以前は病気の説明を書いた紙を渡していましたが、紙だと患者さんは捨ててしまいます。ですのでHPに書くようにしたのですが、患者さんは待合でゲームや動画を見ている人が多いので動画の方が良いなと思いYouTubeを始めました。YouTubeから事前に病気の知識を入れておいてもらえれば、診療の時間を患者さんの話を聞くことやディスカッションに使えます。診療時間には制限がありますので、その時間を活かすためにもYouTubeは有効です。
治療者側のメリット
・アウトプットによる学びの効果
病気の説明をしながら、病気のこと、それ以外のこともすごく学べています。
・診療のやりがい
僕らは患者さんの病気を当てたい、説明したいわけではなく、精神科医は診察室という閉じた場所で患者さんと会話をしながら心の傷に触れてそれが癒えていく過程を手助けしたいわけです。YouTubeをやることで会話の時間が増えるのでそれはやりがいにも繋がっています。
・承認欲求
これはどうしても刺激されますので、自分の欲望に支配されるのではないかという怖さがあります。
良い道具なので使うべきだと思いますが、Googleは広告収入を増やすために運営しているので、彼らが作った人工的なものに支配されないようにしないといけないと思っています。
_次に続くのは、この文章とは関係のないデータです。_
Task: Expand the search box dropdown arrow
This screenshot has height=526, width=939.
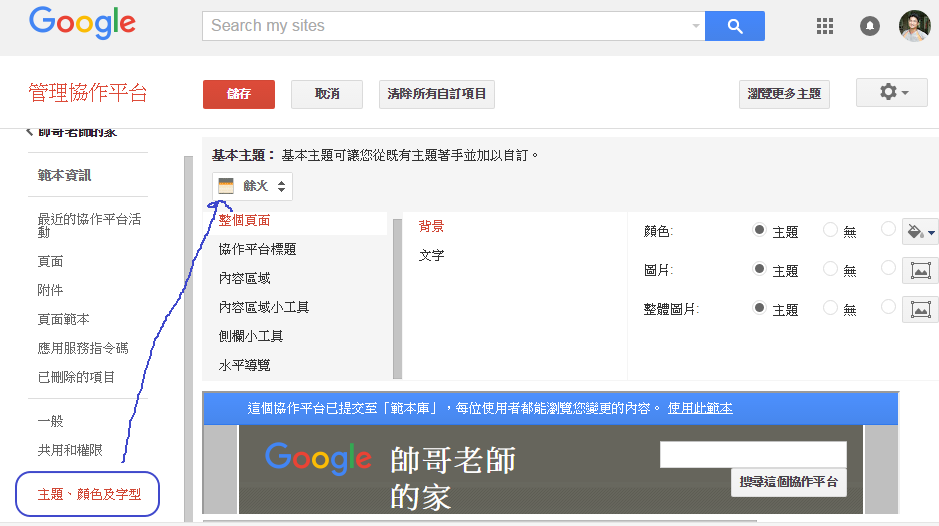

学びややりがいを意識しながら承認欲求に支配されないようにすることが大事かと思いますが、ある部分では支配されて酔いしれないとYouTubeなんてやっていられないなとも思います。
というわけで、新しい技術を使って今ある診療にプラスすると楽しいですし、お金ではないところでやりがいを感じられます。だからやっているというのが自分なりの答えです。